This ACWAY activity focused on teaching youth about these positive examples within Palestine, what ACWAY is as a movement and how youth can be directly involved in promoting grassroots, interreligious peace in the Middle East. I gathered 39youth aged 13-17 who came to Ramallah for a cultural heritage program to learn more about their native Palestine.
On the day of the workshop, I had an engineer explain to the youth how the newly built city of Rawabi was becoming a strong model of peaceful coexistence amongst different religions (Christianity and Islam). Afterwards, I explained the work we have been doing, how it fits into the AC-WAY (meaning developing an international youth base to promote interfaith cooperation worldwide) and how internationally we can learn from each other.
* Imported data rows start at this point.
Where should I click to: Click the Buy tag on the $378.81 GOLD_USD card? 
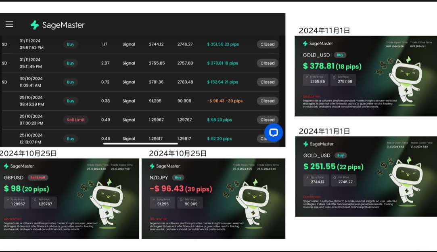point(340,55)
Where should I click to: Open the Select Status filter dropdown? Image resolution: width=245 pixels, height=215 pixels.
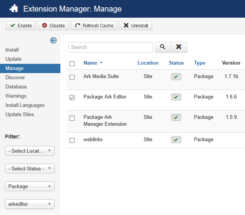coord(30,168)
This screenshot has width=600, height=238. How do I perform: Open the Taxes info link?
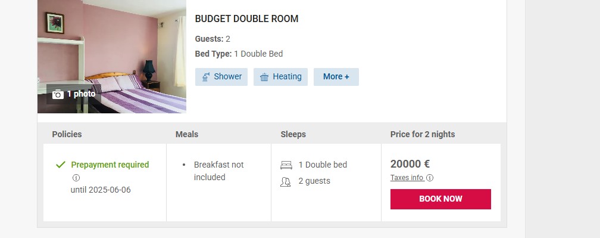click(407, 178)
I also spent time explaining the model used in Rabat to train a diverse group of youth, and the sensitivities that need to be followed a well as a couple personal accounts (for example, when we celebrated a Hanukah night together – Hindus, Buddhists, Muslims, Christians, atheists, all in one place).
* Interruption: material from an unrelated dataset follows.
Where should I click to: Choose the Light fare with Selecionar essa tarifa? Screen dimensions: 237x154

I strongly believe in the ripple effect youth can create in their communities and education centers. Inspired by the ripple effect model we learned at ACWAY, where we all got trained in one location but then held activities with other groups back home, I decided to run a two-hour informational and workshop session for youth coming to the Middle East (Palestine specifically) to learn about the positive examples of cooperation as opposed to the negative events they experience in the media. The workshop was important to also stimulate and engage the youth to become young peace ambassadors and join the international ACWAY community.